----- DOCUMENT -----

But, wouldn't that indicate that Fitzgerald had information about earlier pertinent conversations between Miller and Libby before asking for such an agreement? Otherwise, why extend the time period? Jane theorizes that Miller could have told Fitzgerald as much when he interviewed her in jail the day before her testimony. It still seems more likely to me that Miller disclosed the June conversation spontaneously in response to another question, and then agreed to look for notes about it. That's a pretty ordinary occurrence. But, if Fitzgerald and Miller really did get down to the nitty-gritty during their jailhouse talk, then perhaps Jane is right.

One other possibly unresolved issue comes to mind about Fitzgerald and Libby: Could Fitzgerald still be investigating whether Libby showed Miller a classified document at their meeting on July 8? Waas previously mentioned this possibility when he wrote about the July 8 meeting between Miller and Libby. He pointed out that Miller filed an affidavit with the court stating she did not receive any documents from Libby at the meeting - which was corroborated in court filings by Miller's and the Times' lawyers. Murray astutely noted:

But Miller's affidavit and other court filings by the Times -- and the narrow language contained therein -- did not say whether Miller might have read or reviewed any documents that might have brought to the July 8, 2003, meeting.

----- DATA EXCERPT -----

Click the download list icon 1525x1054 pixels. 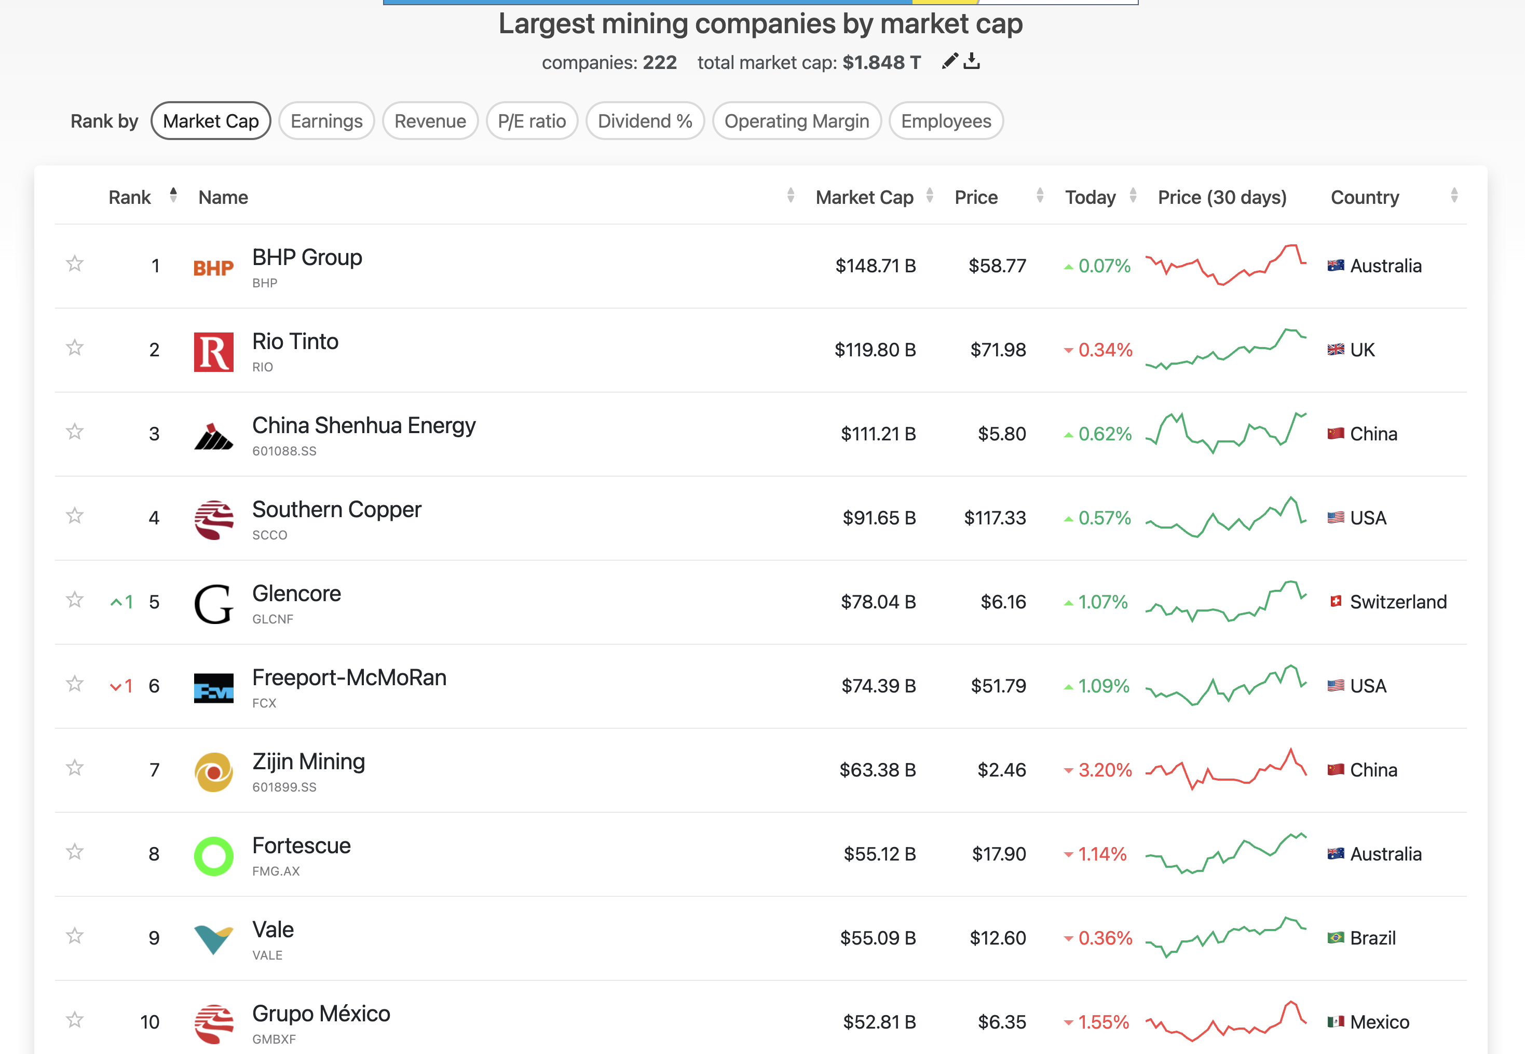coord(971,61)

-----

**WORK REQUIRED**
Output, word for word, the stretch of the passage on Fitzgerald, Libby and Miller from "But, wouldn't that" through "Jane is right.".

**TASK OUTPUT**
But, wouldn't that indicate that Fitzgerald had information about earlier pertinent conversations between Miller and Libby before asking for such an agreement? Otherwise, why extend the time period? Jane theorizes that Miller could have told Fitzgerald as much when he interviewed her in jail the day before her testimony. It still seems more likely to me that Miller disclosed the June conversation spontaneously in response to another question, and then agreed to look for notes about it. That's a pretty ordinary occurrence. But, if Fitzgerald and Miller really did get down to the nitty-gritty during their jailhouse talk, then perhaps Jane is right.